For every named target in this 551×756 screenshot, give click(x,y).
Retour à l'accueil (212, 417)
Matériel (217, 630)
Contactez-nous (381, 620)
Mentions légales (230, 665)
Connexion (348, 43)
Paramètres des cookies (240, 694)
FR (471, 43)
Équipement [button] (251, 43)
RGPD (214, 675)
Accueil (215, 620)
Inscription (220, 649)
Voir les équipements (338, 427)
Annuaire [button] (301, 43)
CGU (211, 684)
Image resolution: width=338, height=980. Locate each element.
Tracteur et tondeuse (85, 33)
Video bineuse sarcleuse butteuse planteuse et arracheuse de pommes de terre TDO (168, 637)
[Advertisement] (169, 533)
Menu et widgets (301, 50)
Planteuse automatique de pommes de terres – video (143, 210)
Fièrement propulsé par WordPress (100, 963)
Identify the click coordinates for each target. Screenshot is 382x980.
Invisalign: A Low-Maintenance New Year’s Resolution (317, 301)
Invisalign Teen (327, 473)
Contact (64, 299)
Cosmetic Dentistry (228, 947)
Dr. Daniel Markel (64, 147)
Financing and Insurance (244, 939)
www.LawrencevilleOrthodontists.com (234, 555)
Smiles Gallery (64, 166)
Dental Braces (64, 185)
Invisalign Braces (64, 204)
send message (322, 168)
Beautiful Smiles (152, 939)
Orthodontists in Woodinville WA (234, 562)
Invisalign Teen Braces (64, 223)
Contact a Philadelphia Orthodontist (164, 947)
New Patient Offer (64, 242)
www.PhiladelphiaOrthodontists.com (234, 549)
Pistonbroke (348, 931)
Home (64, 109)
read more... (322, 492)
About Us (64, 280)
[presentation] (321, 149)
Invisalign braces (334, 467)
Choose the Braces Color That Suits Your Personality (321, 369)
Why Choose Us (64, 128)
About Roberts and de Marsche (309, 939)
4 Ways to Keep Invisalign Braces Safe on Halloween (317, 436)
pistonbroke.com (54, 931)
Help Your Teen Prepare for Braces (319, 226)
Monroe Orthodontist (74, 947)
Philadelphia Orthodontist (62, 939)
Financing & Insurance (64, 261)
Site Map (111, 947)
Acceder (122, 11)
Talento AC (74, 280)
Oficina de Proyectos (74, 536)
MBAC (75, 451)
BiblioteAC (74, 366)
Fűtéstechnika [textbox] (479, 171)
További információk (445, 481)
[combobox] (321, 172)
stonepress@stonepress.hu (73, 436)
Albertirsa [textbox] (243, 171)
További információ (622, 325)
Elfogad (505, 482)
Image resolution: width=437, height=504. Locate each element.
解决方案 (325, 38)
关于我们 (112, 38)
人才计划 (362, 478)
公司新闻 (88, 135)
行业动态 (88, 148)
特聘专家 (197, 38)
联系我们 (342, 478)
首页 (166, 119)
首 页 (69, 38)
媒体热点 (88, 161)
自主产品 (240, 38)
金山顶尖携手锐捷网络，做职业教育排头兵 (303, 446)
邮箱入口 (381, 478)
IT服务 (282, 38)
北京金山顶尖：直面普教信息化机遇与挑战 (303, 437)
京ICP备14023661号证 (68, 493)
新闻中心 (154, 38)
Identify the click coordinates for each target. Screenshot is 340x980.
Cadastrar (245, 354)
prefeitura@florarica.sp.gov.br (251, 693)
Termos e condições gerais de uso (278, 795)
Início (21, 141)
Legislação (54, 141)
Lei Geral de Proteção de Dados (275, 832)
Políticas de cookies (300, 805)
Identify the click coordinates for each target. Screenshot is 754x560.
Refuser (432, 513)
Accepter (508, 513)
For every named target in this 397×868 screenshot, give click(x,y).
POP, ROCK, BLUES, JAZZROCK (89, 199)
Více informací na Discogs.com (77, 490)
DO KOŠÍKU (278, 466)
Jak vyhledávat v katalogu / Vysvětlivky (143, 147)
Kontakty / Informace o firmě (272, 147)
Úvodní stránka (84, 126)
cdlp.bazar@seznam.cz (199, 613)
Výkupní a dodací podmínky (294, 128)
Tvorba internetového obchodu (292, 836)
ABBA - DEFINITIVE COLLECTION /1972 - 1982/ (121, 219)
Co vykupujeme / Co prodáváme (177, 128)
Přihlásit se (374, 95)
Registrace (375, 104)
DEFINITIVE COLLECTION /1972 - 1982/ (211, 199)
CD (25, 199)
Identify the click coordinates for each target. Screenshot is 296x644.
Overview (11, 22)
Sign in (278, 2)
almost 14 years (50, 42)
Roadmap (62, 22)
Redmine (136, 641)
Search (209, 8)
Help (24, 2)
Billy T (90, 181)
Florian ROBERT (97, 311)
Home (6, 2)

» **SHORT PROBLEM**: Put the data lines starting at the line that contains "联系我们 (342, 478)" and ending at the line that contains "Jak vyhledávat v", both included, into a Markdown table with the columns Row and Data line. Number the rows and leave out any blank lines.

» **SOLUTION BELOW**:
| Row | Data line |
|---|---|
| 1 | 联系我们 (342, 478) |
| 2 | 首页 (166, 119) |
| 3 | 首 页 (69, 38) |
| 4 | 媒体热点 (88, 161) |
| 5 | 自主产品 (240, 38) |
| 6 | 金山顶尖携手锐捷网络，做职业教育排头兵 (303, 446) |
| 7 | 邮箱入口 (381, 478) |
| 8 | IT服务 (282, 38) |
| 9 | 北京金山顶尖：直面普教信息化机遇与挑战 (303, 437) |
| 10 | 京ICP备14023661号证 (68, 493) |
| 11 | 新闻中心 (154, 38) |
| 12 | Identify the click coordinates for each target. Screenshot is 340x980. |
| 13 | Cadastrar (245, 354) |
| 14 | prefeitura@florarica.sp.gov.br (251, 693) |
| 15 | Termos e condições gerais de uso (278, 795) |
| 16 | Início (21, 141) |
| 17 | Legislação (54, 141) |
| 18 | Lei Geral de Proteção de Dados (275, 832) |
| 19 | Políticas de cookies (300, 805) |
| 20 | Identify the click coordinates for each target. Screenshot is 754x560. |
| 21 | Refuser (432, 513) |
| 22 | Accepter (508, 513) |
| 23 | For every named target in this 397×868 screenshot, give click(x,y). |
| 24 | POP, ROCK, BLUES, JAZZROCK (89, 199) |
| 25 | Více informací na Discogs.com (77, 490) |
| 26 | DO KOŠÍKU (278, 466) |
| 27 | Jak vyhledávat v katalogu / Vysvětlivky (143, 147) |